Further, digital capabilities and skillets for existing workforces appear to be left wanting. In a recent survey of workplace digital skills by tech developer Salesforce, a little over one in three Kiwi professionals (36 per cent) felt they were very prepared with workplace digital skills, with fewer than one in four (24 per cent) believing they had strong resources at their disposal to learn digital skills.

Currently, around 20 per cent of NZ professionals were actively training to upskill their digital capability, against a global average of 28 per cent.

The OECD traces NZ’s skills shortage problem back to lacklustre achievements in early STEM education.

It said: “The domestic pipeline of graduates with advanced ICT skills is narrowing, as weak mathematics and science achievement by students in primary and secondary school closes the door to tertiary studies in ICT-relevant fields.”

NZ ranks second to last among OECD countries in average mathematics scores across years four and eight, according to figures from the TIMSS, an international studies centre.

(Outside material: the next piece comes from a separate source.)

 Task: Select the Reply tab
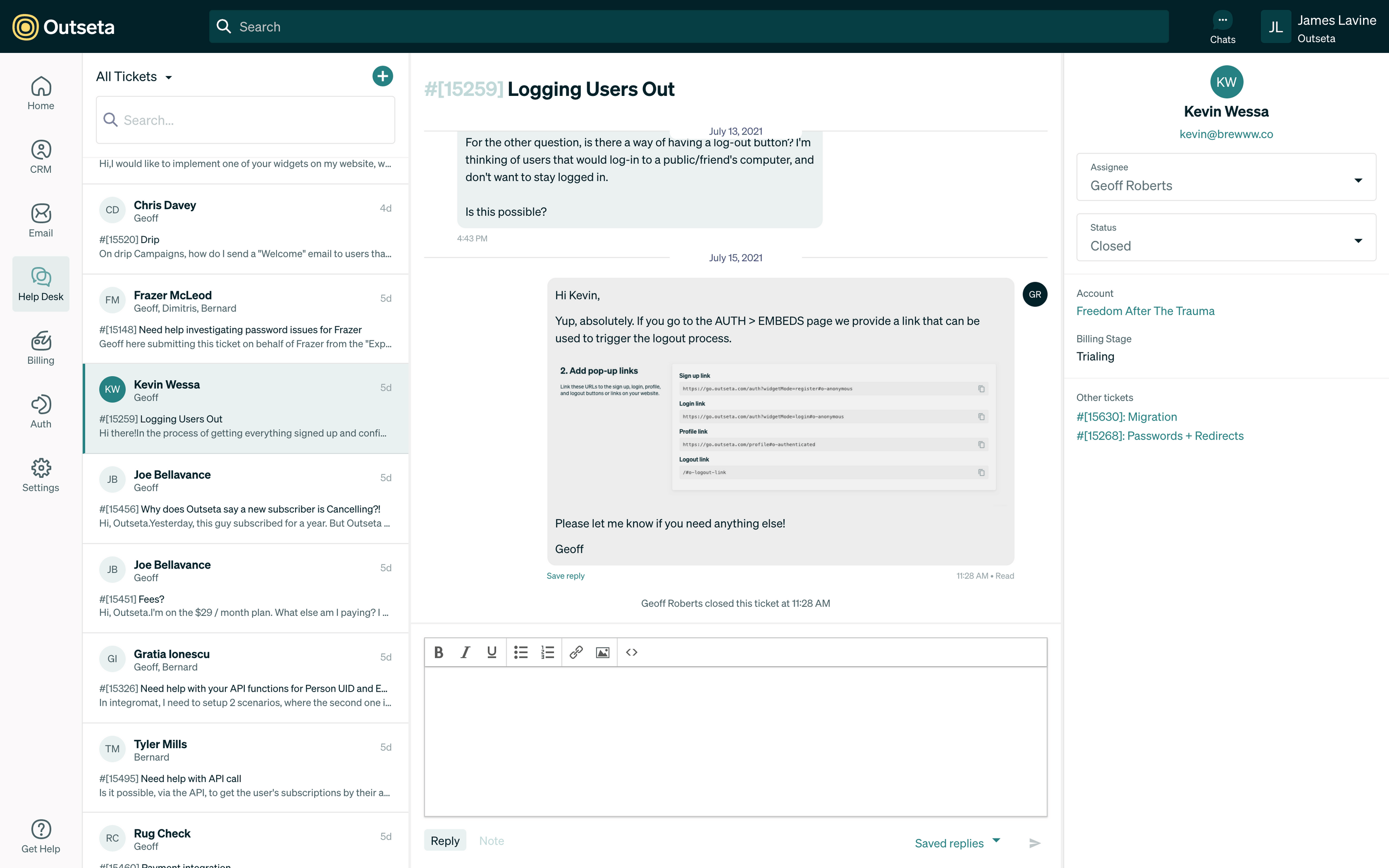click(x=444, y=840)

Addressing home-grown talent and digital inclusion priorities, the OECD also argued that more intensive use of digital tools in NZ are also being held back by low availability of high-speed internet connections in rural areas, while weak coordination between export promotion and innovation support is hampering export expansion by young, innovative firms.

“To help unleash the technological transformation, digital apprenticeships should be developed and particular help [should] be provided for women and for Māori in pursuing digital careers.”

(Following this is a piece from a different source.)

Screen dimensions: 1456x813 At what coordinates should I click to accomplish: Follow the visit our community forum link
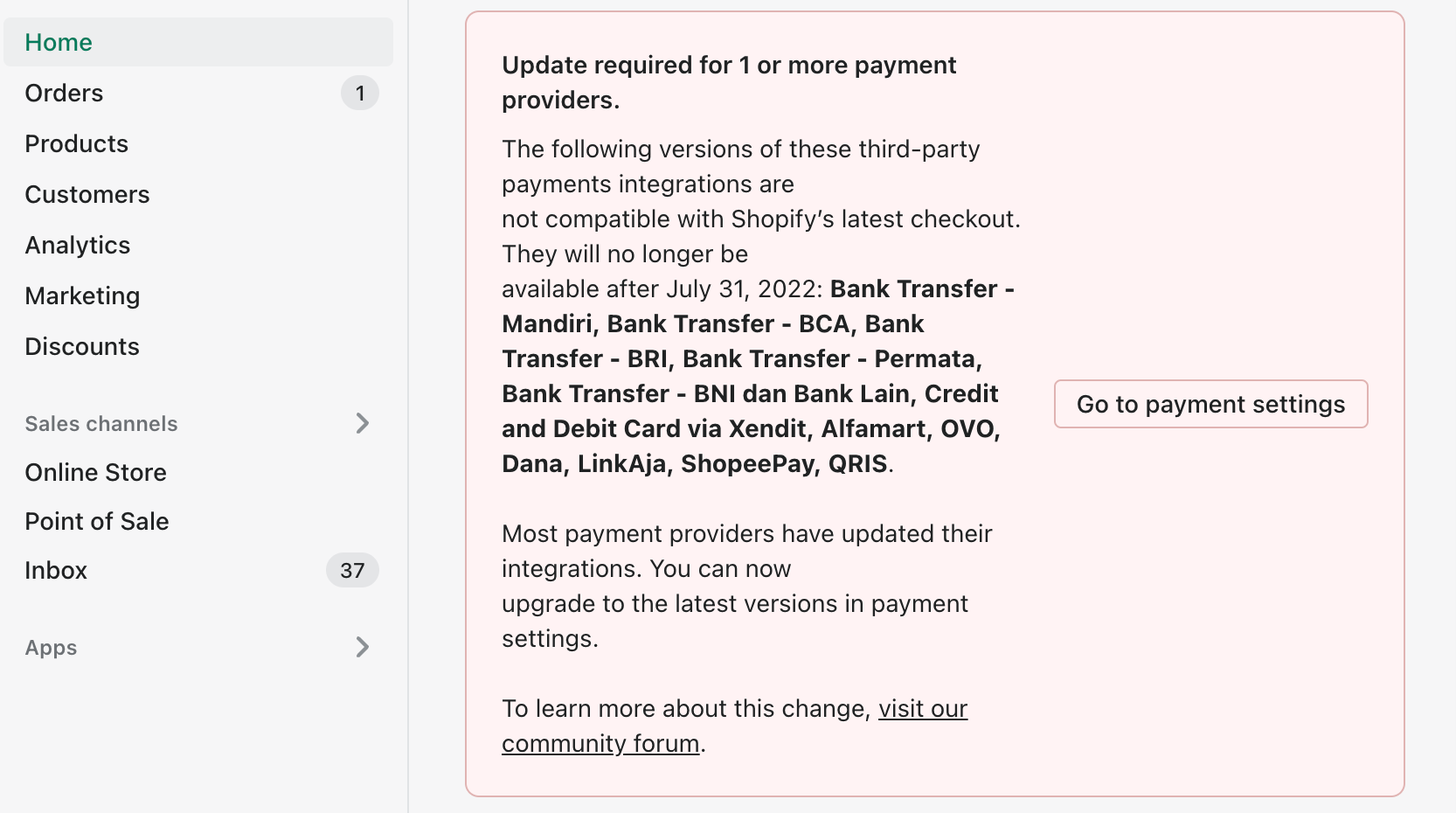(923, 709)
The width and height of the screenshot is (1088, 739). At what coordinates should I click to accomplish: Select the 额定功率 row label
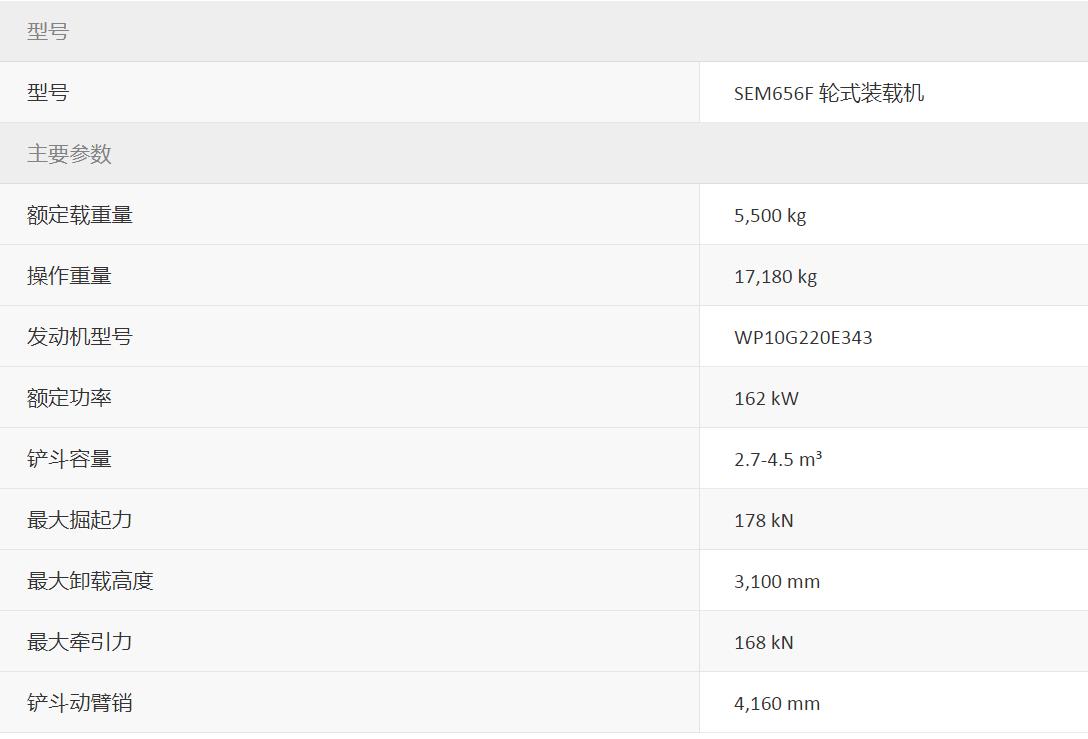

The OECD also urged for the GOVTechTalent graduate program to be expanded to all public sector organisations.

Further, it pushed for greater coordination of immigration and education policies with business skills needs for innovation.

“New Zealand has considerable scope to boost productivity by fostering growth of its digital sector and stimulating digital innovation. This requires strengthening the domestic pipeline of digital skills, making sure that regulations evolve with technological change and enhancing exports by firms exploiting digital technologies.”

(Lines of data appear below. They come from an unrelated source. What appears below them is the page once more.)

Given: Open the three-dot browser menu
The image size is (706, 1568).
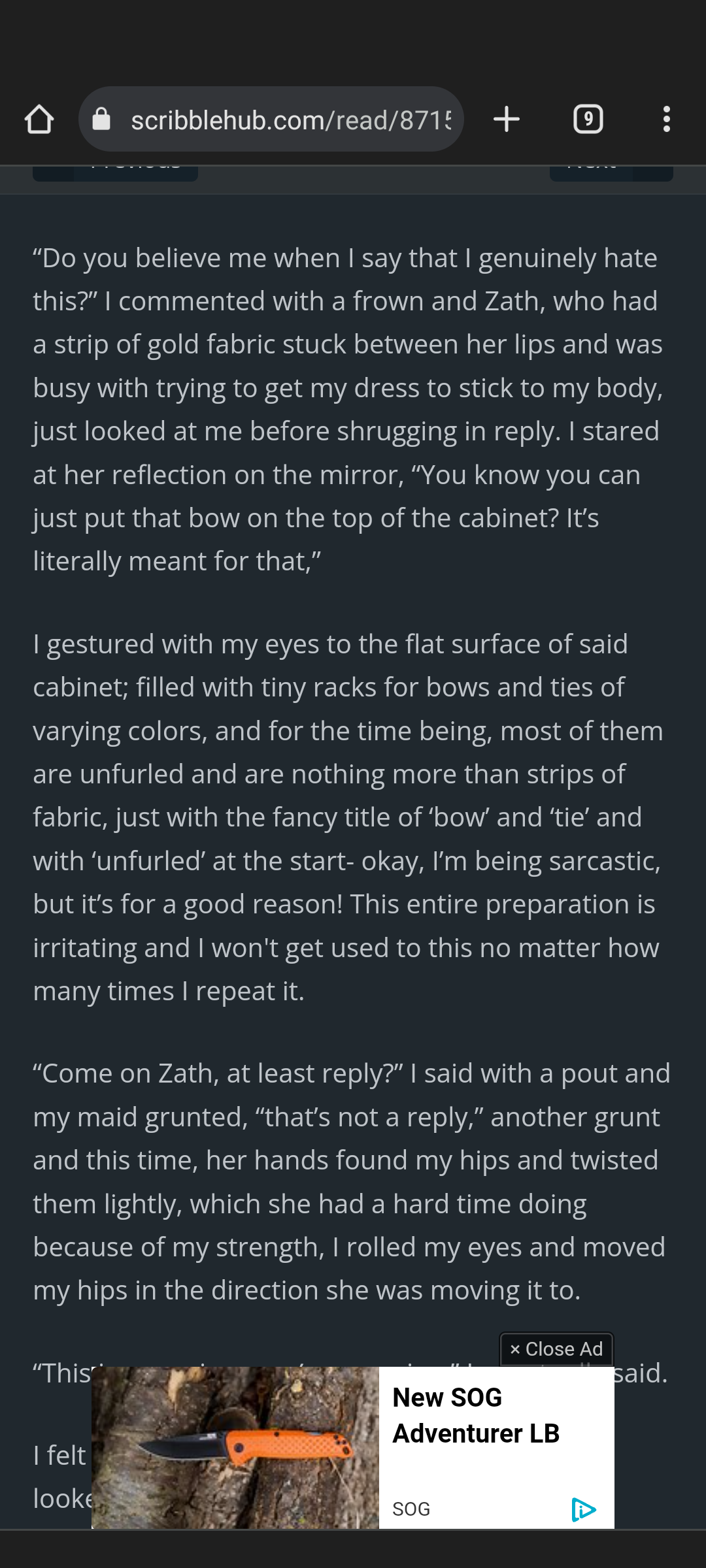Looking at the screenshot, I should tap(666, 120).
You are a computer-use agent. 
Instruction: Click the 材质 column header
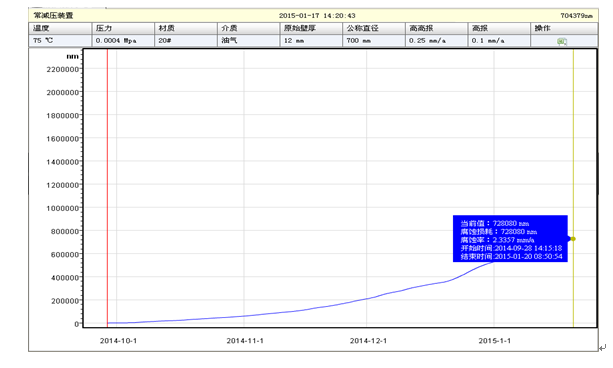coord(186,28)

NZ’s exports of digitally deliverable services are far behind the OECD average, making up around 11 per cent of the country’s total exports (according to the OECD’s last measure in 2017), compared to around 32 per cent for the 38-member country average.

Despite this, small NZ firms have a considerable online presence, with around 60 per cent setting up shop online, which ranks at the top of the OECD index (and significantly above the around 22 per cent OECD average).

The OECD, however, commended the NZ Government’s efforts – as part of its Covid-19 fiscal response – to bring forward the change in R&D tax credits initially planned in 2021, allowing firms with a tax loss position or insufficient income tax to pay to use all R&D tax credits to have R&D tax credits refunded in cash.

NZ’s Minister for the Digital Economy and Communications, Dr David Clark, said he welcomed the OECD’s analysis, agreeing that the country can realise significant benefits from a continued focus on the digital economy.

“While we have good infrastructure from our investments in the ultra-fast broadband initiative and rural connectivity, the OECD highlights the need for us to build a solid pipeline of digital skills, and to encourage more businesses to use digital tools.

“The OECD also reinforces the need for a national digital strategy – something we are already progressing as the Digital Strategy for Aotearoa,” he said.